Seems ill-advised on many performance grounds. I’d prefer the module option and get rid of all the extra assumed-shape arguments.
>
> The work arrays are still automatic in the calling routine (now
> routines), still declared something like
>
> real(rp) :: Sps_Path(max_f,n_sps)
>
> where max_f is the maximum problem size, and n_sps is the same for every
> problem. We need to compute column-wise dot products, so we don't want
> to exchange the dimensions, which would make the whole array contiguous
> because n_sps is the same for every problem, but this is not helpful
> because rows are never contiguous.
>
> The routine is referenced
>
> call one_frequency ( ..., sps_path(:npf,:), ... )
>
> where npf is the current problem size. The original code, in which
> Sps_Path etc. were accessed by host association, had sps_path(:npf,:) in
> every array reference, but now they're whole-array references with a
> requirement that the actual argument is just the relevant section. It
> would be costly and error-prone to change them back.

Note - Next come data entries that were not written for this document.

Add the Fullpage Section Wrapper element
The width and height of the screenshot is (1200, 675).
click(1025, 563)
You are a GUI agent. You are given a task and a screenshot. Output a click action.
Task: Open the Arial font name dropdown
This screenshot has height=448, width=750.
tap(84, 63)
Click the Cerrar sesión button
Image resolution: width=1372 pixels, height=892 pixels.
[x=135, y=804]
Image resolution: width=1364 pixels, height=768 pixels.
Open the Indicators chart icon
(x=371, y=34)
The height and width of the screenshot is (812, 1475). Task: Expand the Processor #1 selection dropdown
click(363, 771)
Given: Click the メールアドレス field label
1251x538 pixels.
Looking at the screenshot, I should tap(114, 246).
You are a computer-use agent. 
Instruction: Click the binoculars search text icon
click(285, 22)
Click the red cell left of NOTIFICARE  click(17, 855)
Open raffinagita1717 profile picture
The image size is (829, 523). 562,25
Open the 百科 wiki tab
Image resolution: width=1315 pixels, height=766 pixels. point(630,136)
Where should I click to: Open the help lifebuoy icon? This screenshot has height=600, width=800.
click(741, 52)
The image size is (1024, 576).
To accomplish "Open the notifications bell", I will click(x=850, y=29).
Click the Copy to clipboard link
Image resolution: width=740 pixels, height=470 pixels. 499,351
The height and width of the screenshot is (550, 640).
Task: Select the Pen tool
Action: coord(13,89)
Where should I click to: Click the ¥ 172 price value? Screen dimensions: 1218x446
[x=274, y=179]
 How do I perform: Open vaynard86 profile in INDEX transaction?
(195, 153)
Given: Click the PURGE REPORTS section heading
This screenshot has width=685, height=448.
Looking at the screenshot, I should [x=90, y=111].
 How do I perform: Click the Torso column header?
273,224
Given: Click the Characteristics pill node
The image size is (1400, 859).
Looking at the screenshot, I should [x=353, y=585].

Seems like you have made costly changes multiple times before.
Cheers,
Bill
>
> We noticed a performance degradation because the dummy arguments are not
> contiguous.
>
> They can't be declared CONTIGUOUS -- because they're not. Well, we
> could declare them CONTIGUOUS at the expense of copy-in (and sometimes
> copy-out too). VALUE would make the expense more obvious, but the
> copying expense would overwhelm the cost increment incurred by
> discontiguity.
>
> But every section with stride = 1 in the first dimension is contiguous.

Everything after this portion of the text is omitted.